Managed Packages and Runtime Instances
Librux uses managed packages to make subsystem execution a runtime-owned boundary, not only a user shell command.
A subsystem is the semantic runtime unit. A package is the deployable execution unit for one subsystem implementation.
Package Boundary
The package manifest declares the execution shape.
- entrypoint command, arguments, environment, and working directory
- allowed package instance parameters and defaults
- resource intent, such as CPU, network, CAN, serial, device, or frontend listener claims
- sandbox policy for brokered sockets and managed device FDs
- optional package-local spec roots for endpoint type validation
- optional static frontend assets for packages
librux-package validates and builds the package directory. The launcher asks
librux-resourced for admission before the process starts. Resource semantics
are described in Resource Authority. This page focuses
on the package and managed-instance boundary.
During managed launch, Librux injects runtime context into the process environment. That includes the subsystem manifest path, package identity, instance identity, runtime directories, launch parameters, bindings, the runtime-wide contract policy, and any package-local spec roots.
Contract conformance policy is runtime-wide. Operators set
contracts.policy in runtime/config.yaml. Packages may provide local spec
roots, but they do not own the system-wide strictness policy.
Package Instances
A package is reusable. A package instance is concrete.
Instance parameters specialize the launch without copying the package directory.
- subsystem name
- runtime directory
- command arguments
- environment values
- bindings from required interfaces to provider interfaces
- frontend context values
For example, one manipulator component package can run as
demo.left_manipulator and demo.right_manipulator. Each instance has its own
resource lease, subsystem name, runtime state, and frontend context.
Installed packages are treated as read-only artifacts.
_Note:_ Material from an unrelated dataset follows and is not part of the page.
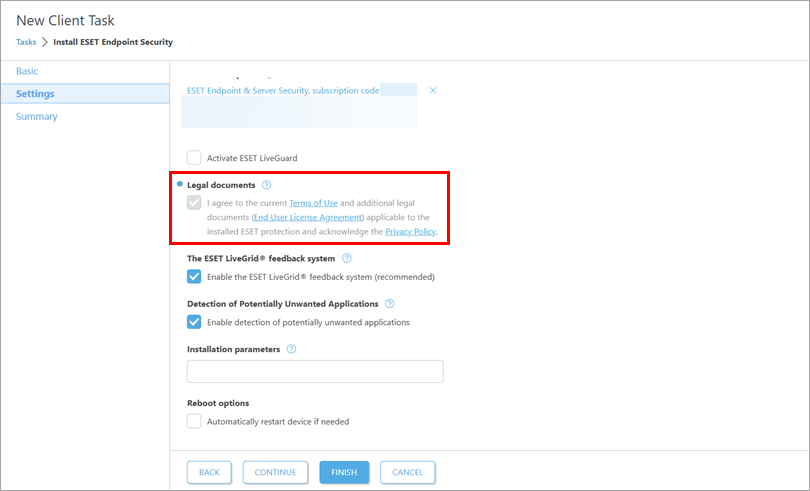This screenshot has width=810, height=491.
Task: Remove the ESET Endpoint & Server Security subscription
Action: (433, 91)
When Librux is installed
under /opt/librux, package instance state defaults to
/opt/librux/var/run/packages/<instance-id> instead of being written back into
the package directory.
Runtime Management
The Web Console exposes installed packages through two separate responsibilities.
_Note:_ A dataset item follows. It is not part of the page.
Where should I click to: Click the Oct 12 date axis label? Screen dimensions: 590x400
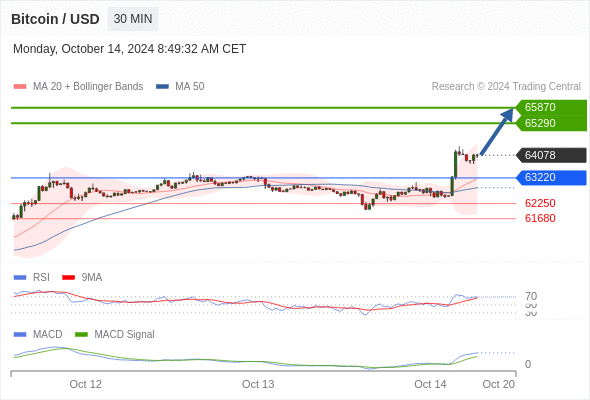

| Surface | Responsibility |
|---|---|
| Packages | install, remove, inspect package metadata, discover static UI |
| Runtime | launch, stop, restart, terminate, inspect lifecycle and bindings |
A package archive can be uploaded through the Packages page and installed into
the configured package directory. Runtime then launches one or more package
instances. Managed package launch still goes through librux-resourced; the
control backend stores the package registry and lifecycle intent, not an
unmanaged process tree.
Static Package Frontends
Any installed package can include a static frontend. The control backend serves
that UI under /api/v1/packages/<package-id>/ui/ from the installed package payload.
Build package frontends with relative asset URLs so nested JavaScript, CSS, and
image requests remain under that package-scoped route. Do not compile an
unprefixed /packages/... public base into the bundle.
The frontend shares the Console/API origin and security policy. The package backend does not need to open an arbitrary web listener just to provide a browser UI.
Instance-specific GUI communication is declared through frontend.context.
Runtime resolves the context for each package instance. Browser code should use
that resolved context instead of hardcoding backend ports.
The corresponding package backend should open declared frontend listeners through the managed resource broker. That keeps the listener tied to the instance resource lease and avoids unmanaged TCP servers inside packages.